Projects / funes

Funes lets you decorate functions in such a way that their computations are memorized permanently to disk. Funes is named after the BorgesWikipedia short story Funes the Memoriesen.wikipedia.org.

Motivation

This is extremely useful for scientific investigations in which partial results should be stored between runs — hyperparameter sweeps being a good example.

  • If you complete a hyperparameter sweep, and then later decide to extend the range or granularity of the sweep, the previous computations will complete instantly, and only the novel hyperparameters will result in any extra computation time.

  • Jobs can be cancelled (or crash) part-way through, and re-running the script will effectively skip the completed parts and resume where you left off.

  • Because the cache keys are definition-sensitive, changing a function definition will cause the hash value used in the key path to change, which will result in all stale results being recomputed on demand — there is no risk you will ever get a wrong result!

  • Lastly, because results are simply stored on disk, using a transparent serialization format, it is easy to read, interpret, filter, modify, save, backup, and move cached values around.

Details

This package allows the results of expensive functions be cached to disk, by decorating these functions with the @memorious decorator. When that function is called again on an identical input, the cached result will be loaded from disk and returned.

This is achieved by pickling the result and input and writing it to disk, using a unique path that identifies the particular version of the function that is being cached (based on a hash that depends on its definition, thanks to the dill package), as well as a key that depends on the hashed arguments of the function.

Be warned that Memorious functions should not contain (possibly mutually) recursive definitions, or the stack will overflow. Their hash values will change if functions that depend on are changed. However, these dependencies are only followed if they remain within the current module.

The pickled results will be cached under cache/funcname/hexhash/<HASH>.dill. These files can be deleted manually to clear the cache, or transported between computers.
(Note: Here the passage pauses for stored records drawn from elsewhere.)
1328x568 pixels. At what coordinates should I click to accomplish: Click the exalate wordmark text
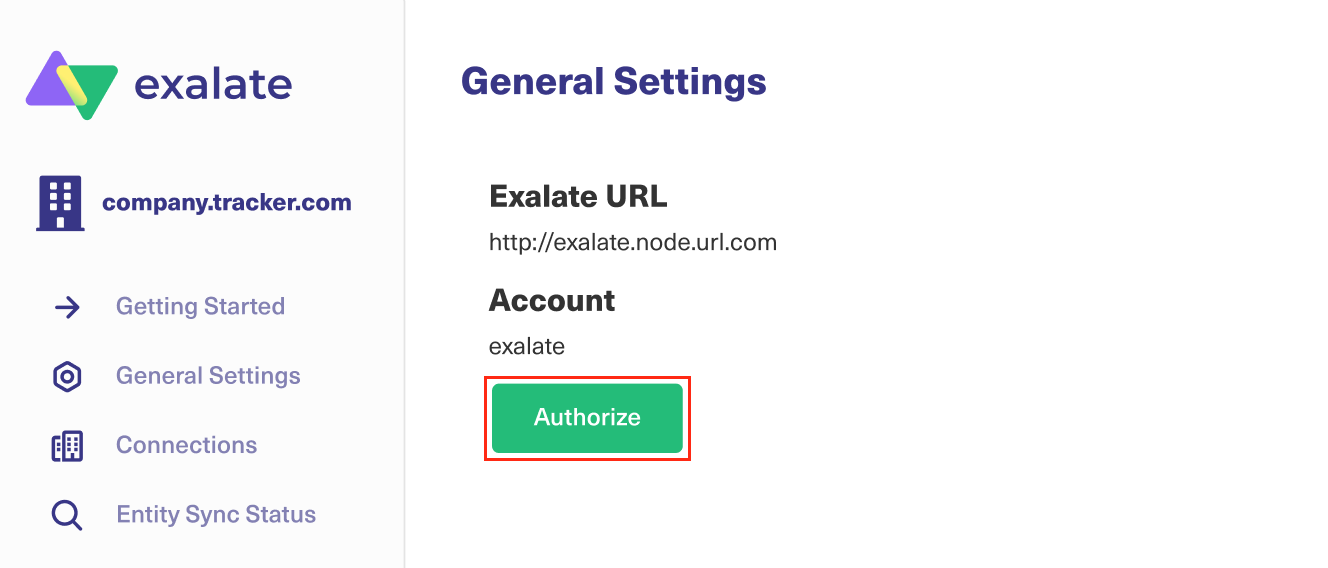pyautogui.click(x=213, y=85)
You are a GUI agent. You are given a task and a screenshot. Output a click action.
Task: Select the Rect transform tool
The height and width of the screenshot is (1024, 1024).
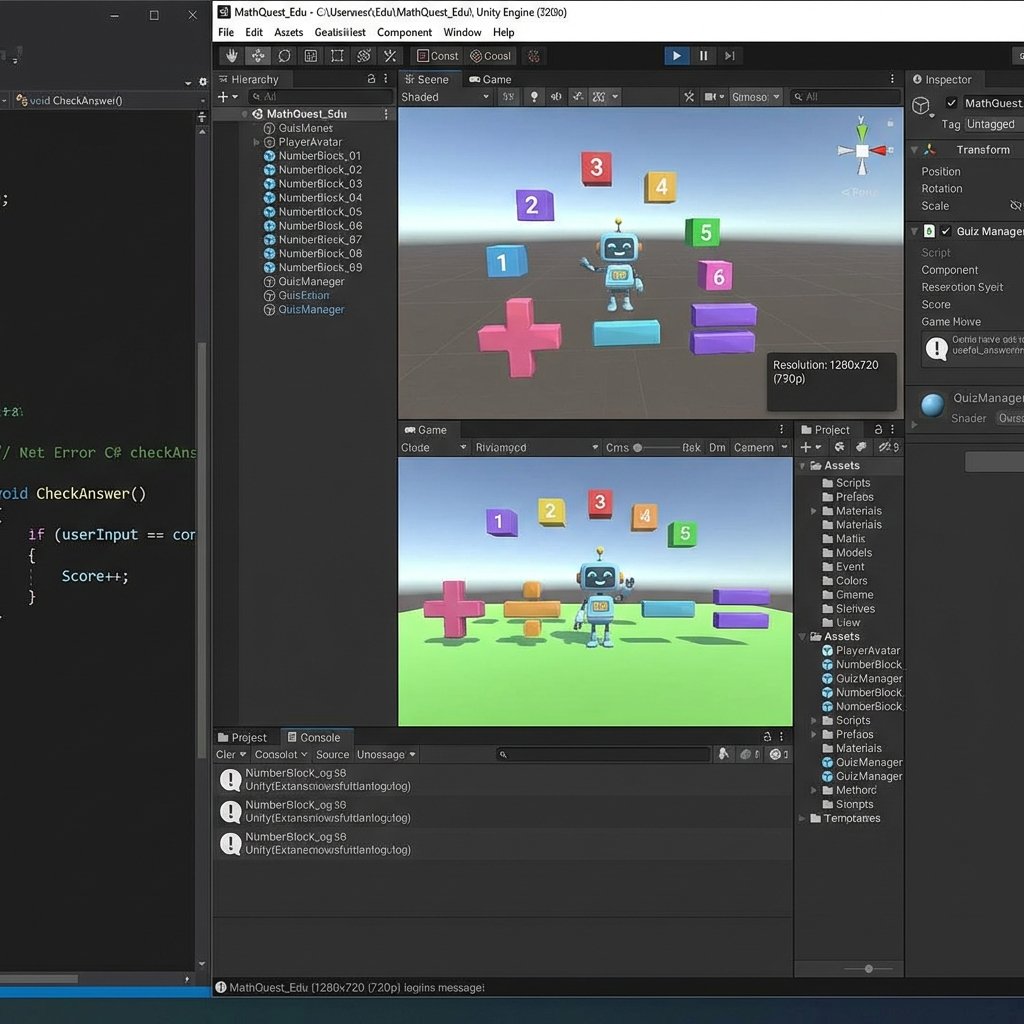(x=337, y=56)
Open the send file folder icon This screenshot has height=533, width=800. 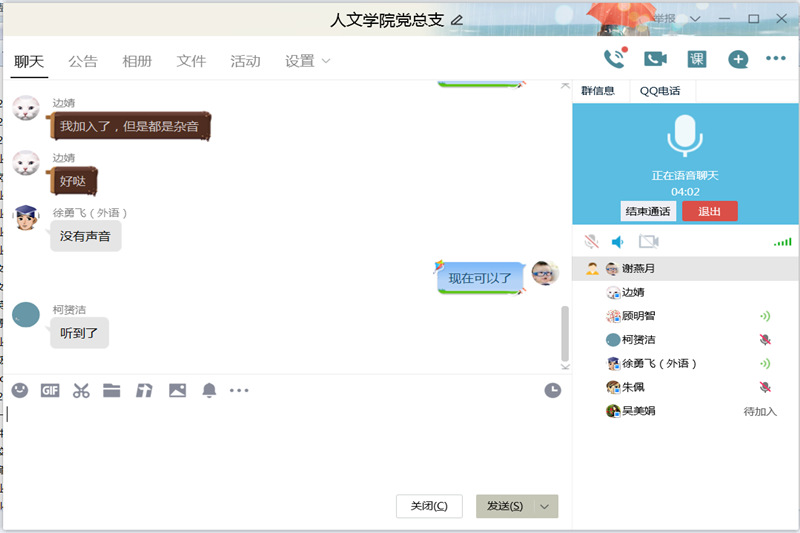(112, 390)
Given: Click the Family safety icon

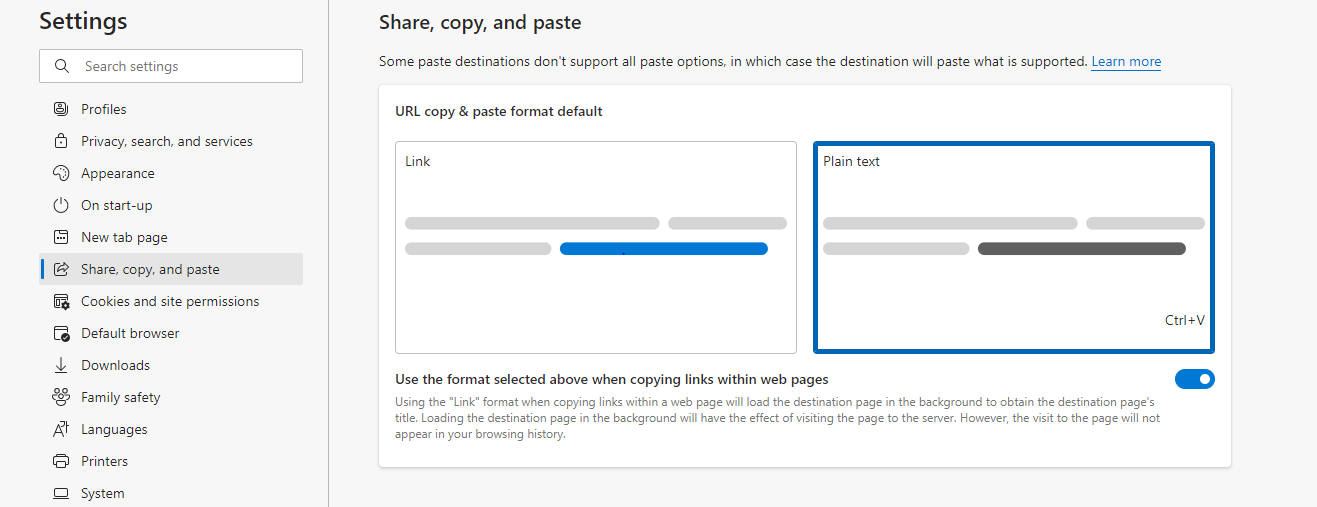Looking at the screenshot, I should click(61, 397).
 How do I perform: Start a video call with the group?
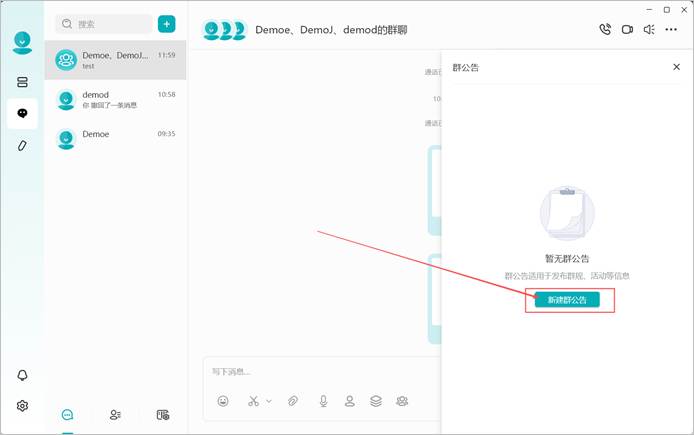pos(627,30)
Each pickled computation contains a dictionary with the following keys:

  • input: ordered dict of function arguments + their provided (or defaulting) values
  • output: whatever the function produced
  • time: time in seconds the function took to run

A special global_seed keyword argument can be provided to any memorious function to set the global random seed prior to running the function. This allows controlled stochasticity to be used, while still maintaining the benefits of caching.

Installing

You can install funes by running:

pip install funes

Examples

The following script demonstrates the basic idea behind funes:

from funes import memorious, load_cached_results
from time import sleep

@memorious
def double(x):
    print('doubling', x)
    sleep(0.5)
    return x * 2

print("uncached (will be slow)")
for i in range(5):
    double(i)

print("cached (will be fast)")
for i in range(5):
    double(i)

print("uncached (will be slow, unique global seed)")
for seed in range(5):
    double(0, global_seed=seed)

print("cached (will be fast, reuse global seed)")
for seed in range(5):
    double(0, global_seed=seed)

print("all cached values")
print(list(load_cached_results(double)))